From: Luis Chamberlain <mcgrof@kernel.org>
To: Brian Norris <briannorris@chromium.org>
Cc: aquini@redhat.com, peterz@infradead.org, daniel.vetter@ffwll.ch,
mchehab+samsung@kernel.org, will@kernel.org, schlad@suse.de,
bhe@redhat.com, ath10k@lists.infradead.org,
Takashi Iwai <tiwai@suse.de>,
mingo@redhat.com, dyoung@redhat.com, pmladek@suse.com,
Kees Cook <keescook@chromium.org>, Arnd Bergmann <arnd@arndb.de>,
gpiccoli@canonical.com, Steven Rostedt <rostedt@goodmis.org>,
cai@lca.pw, tglx@linutronix.de,
Andy Shevchenko <andriy.shevchenko@linux.intel.com>,
Andrew Morton <akpm@linux-foundation.org>,
Kalle Valo <kvalo@codeaurora.org>,
"<netdev@vger.kernel.org>" <netdev@vger.kernel.org>,
linux-wireless <linux-wireless@vger.kernel.org>,
Linux Kernel <linux-kernel@vger.kernel.org>,
jeyu@kernel.org, Johannes Berg <johannes@sipsolutions.net>,
"David S. Miller" <davem@davemloft.net>
Subject: Re: [PATCH v2 12/15] ath10k: use new module_firmware_crashed()
Date: Tue, 19 May 2020 14:02:12 +0000 [thread overview]
Message-ID: <20200519140212.GT11244@42.do-not-panic.com> (raw)

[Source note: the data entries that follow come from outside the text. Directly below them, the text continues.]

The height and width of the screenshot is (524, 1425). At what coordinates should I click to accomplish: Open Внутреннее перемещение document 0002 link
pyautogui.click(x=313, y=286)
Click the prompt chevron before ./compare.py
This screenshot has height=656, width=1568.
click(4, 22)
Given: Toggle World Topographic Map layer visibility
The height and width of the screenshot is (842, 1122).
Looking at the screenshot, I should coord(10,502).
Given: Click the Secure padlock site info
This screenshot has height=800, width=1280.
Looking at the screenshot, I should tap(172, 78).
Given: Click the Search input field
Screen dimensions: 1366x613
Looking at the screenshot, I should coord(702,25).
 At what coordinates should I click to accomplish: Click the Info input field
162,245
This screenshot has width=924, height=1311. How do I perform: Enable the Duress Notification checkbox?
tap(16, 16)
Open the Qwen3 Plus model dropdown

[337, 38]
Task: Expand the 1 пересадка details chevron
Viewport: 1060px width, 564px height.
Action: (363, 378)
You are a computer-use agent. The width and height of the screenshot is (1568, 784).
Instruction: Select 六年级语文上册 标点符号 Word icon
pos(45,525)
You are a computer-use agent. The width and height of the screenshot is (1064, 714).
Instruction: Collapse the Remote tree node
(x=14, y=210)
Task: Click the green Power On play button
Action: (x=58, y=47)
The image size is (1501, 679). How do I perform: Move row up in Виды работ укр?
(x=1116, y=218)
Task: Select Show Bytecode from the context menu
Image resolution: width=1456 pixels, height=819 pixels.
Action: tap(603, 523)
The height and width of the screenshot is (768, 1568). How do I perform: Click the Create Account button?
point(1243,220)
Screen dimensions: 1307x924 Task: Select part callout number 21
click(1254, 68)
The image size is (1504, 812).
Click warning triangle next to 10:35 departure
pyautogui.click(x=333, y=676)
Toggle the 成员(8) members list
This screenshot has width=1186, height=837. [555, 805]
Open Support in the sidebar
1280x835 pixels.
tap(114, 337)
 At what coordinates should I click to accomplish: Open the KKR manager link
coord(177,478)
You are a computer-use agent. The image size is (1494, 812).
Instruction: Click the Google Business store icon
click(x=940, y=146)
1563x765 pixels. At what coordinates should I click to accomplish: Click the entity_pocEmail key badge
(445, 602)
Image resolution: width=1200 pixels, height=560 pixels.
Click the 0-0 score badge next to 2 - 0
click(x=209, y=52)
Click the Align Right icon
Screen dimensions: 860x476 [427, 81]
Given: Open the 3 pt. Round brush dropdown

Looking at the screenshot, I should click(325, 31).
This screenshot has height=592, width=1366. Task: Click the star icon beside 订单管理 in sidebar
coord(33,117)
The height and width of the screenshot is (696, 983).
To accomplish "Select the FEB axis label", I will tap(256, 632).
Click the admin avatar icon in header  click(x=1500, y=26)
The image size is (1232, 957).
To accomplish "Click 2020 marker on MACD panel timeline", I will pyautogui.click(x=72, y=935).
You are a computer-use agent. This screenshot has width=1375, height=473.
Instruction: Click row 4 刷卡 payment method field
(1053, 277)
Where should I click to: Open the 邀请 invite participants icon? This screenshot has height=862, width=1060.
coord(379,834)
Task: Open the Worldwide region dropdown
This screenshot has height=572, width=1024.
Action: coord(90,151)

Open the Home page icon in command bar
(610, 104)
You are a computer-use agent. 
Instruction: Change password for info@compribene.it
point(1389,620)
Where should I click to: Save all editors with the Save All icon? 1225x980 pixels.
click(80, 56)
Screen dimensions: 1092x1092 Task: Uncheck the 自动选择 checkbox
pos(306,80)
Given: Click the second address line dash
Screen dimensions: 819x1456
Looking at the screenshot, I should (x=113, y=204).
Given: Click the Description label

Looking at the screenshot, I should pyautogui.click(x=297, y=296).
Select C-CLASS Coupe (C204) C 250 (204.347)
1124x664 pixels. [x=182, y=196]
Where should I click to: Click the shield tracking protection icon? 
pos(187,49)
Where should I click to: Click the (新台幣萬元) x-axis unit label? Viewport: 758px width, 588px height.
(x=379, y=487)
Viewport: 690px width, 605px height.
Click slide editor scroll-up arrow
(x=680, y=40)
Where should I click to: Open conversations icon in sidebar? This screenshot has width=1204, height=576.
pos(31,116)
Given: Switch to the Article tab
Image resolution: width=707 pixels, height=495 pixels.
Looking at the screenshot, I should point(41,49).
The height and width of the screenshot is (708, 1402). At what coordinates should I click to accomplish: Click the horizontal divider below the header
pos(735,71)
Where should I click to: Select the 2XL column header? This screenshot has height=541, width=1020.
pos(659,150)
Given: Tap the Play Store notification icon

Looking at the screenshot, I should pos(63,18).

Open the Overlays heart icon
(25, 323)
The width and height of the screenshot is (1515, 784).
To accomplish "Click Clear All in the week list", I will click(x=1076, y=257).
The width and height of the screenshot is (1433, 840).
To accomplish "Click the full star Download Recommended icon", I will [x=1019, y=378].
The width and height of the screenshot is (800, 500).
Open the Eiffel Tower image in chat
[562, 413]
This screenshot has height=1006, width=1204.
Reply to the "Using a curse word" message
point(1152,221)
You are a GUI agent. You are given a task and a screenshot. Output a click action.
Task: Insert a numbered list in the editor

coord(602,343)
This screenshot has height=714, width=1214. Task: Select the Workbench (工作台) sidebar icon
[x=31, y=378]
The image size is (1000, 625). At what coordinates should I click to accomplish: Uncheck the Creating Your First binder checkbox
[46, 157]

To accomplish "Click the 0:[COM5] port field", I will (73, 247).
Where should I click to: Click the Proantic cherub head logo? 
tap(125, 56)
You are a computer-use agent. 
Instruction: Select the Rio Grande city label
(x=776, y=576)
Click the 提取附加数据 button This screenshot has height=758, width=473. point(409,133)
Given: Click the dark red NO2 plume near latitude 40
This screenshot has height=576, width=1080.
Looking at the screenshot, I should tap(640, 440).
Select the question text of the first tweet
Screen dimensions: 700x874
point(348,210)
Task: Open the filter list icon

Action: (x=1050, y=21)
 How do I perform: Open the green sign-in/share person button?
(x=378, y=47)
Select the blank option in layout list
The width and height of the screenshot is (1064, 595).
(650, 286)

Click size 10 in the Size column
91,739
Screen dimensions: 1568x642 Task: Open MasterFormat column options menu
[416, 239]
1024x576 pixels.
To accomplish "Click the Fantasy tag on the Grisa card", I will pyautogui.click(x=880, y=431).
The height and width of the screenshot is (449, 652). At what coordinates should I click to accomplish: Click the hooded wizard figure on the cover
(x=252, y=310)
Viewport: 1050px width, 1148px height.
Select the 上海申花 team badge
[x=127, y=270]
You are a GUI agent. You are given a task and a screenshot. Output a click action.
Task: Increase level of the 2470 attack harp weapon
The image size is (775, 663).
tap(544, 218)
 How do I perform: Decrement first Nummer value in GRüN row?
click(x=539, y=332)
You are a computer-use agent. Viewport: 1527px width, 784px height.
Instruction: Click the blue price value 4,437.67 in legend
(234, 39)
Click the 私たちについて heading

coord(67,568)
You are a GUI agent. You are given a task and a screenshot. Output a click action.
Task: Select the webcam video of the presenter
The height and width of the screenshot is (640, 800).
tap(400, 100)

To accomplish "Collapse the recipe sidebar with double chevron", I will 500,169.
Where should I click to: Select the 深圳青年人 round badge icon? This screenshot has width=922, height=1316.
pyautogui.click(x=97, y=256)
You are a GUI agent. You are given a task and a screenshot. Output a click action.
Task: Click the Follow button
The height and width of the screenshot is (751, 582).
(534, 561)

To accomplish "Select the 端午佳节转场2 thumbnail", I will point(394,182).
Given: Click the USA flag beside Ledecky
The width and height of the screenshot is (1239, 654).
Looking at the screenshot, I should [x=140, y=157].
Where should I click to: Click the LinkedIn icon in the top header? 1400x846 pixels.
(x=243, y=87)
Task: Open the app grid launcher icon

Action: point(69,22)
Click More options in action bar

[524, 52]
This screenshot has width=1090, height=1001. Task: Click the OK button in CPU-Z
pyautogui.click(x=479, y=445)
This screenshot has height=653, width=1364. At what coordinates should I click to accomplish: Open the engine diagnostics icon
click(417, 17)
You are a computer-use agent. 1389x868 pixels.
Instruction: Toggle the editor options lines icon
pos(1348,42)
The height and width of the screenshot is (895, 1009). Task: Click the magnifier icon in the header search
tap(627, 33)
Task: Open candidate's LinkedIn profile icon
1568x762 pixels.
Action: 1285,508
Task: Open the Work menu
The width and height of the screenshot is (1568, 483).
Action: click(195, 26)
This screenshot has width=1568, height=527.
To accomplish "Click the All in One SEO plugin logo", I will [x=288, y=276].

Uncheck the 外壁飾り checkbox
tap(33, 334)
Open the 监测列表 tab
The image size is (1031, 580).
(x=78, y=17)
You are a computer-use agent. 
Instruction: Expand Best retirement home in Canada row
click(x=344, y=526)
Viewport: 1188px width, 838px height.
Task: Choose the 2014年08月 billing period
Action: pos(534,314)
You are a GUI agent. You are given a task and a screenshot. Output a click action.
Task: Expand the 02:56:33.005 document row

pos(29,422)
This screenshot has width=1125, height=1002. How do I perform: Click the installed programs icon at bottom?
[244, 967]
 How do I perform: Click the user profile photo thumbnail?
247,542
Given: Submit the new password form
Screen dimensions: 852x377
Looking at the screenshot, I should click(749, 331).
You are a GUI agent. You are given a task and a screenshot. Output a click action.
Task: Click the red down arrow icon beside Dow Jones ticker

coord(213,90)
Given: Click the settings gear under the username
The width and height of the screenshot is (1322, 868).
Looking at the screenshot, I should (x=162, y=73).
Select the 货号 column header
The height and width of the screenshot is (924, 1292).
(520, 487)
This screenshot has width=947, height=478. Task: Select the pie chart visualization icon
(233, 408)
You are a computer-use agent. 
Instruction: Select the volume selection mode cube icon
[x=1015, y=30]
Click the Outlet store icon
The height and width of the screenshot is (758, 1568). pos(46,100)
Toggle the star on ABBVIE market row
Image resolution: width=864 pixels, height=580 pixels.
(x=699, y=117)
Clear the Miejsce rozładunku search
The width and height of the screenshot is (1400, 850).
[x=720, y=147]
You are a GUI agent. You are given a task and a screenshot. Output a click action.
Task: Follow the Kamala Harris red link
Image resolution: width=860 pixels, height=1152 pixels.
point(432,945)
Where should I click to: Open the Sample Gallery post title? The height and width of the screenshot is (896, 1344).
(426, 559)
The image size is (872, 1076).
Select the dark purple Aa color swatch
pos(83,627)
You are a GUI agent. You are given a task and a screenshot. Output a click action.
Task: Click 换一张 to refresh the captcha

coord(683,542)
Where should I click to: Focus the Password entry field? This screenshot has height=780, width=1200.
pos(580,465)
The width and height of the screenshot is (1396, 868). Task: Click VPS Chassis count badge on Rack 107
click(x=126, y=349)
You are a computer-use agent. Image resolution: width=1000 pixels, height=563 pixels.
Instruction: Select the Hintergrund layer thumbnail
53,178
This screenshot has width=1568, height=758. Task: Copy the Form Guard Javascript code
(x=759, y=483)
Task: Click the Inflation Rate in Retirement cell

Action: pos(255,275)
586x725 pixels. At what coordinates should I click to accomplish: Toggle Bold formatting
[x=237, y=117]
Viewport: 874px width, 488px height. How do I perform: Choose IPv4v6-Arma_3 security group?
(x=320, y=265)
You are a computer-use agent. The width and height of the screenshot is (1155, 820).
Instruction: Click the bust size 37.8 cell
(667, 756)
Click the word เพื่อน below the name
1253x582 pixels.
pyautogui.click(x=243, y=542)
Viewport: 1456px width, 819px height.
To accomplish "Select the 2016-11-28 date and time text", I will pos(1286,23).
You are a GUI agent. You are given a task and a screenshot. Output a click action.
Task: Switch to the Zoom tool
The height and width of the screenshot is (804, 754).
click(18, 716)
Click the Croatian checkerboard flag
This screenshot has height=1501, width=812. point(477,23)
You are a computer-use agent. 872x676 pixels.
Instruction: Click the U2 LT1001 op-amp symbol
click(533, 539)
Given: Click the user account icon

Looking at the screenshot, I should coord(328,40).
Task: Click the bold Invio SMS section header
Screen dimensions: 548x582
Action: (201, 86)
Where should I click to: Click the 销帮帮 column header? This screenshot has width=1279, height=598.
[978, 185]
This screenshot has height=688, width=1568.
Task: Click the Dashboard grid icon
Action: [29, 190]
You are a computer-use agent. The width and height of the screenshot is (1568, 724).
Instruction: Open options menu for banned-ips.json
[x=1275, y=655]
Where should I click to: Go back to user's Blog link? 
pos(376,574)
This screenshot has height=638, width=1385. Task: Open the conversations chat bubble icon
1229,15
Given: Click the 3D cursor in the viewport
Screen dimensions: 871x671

In-Reply-To: <CA+ASDXOg9oKeMJP1Mf42oCMMM3sVe0jniaWowbXVuaYZ=ZpDjQ@mail.gmail.com>
On Mon, May 18, 2020 at 06:23:33PM -0700, Brian Norris wrote:
> On Sat, May 16, 2020 at 6:51 AM Johannes Berg <johannes@sipsolutions.net> wrote:
> > In addition, look what we have in iwl_trans_pcie_removal_wk(). If we
> > detect that the device is really wedged enough that the only way we can
> > still try to recover is by completely unbinding the driver from it, then
> > we give userspace a uevent for that. I don't remember exactly how and
> > where that gets used (ChromeOS) though, but it'd be nice to have that
> > sort of thing as part of the infrastructure, in a sort of two-level
> > notification?
>
> <slight side track>
> We use this on certain devices where we know the underlying hardware
> has design issues that may lead to device failure
Ah, after reading below I see you meant for iwlwifi.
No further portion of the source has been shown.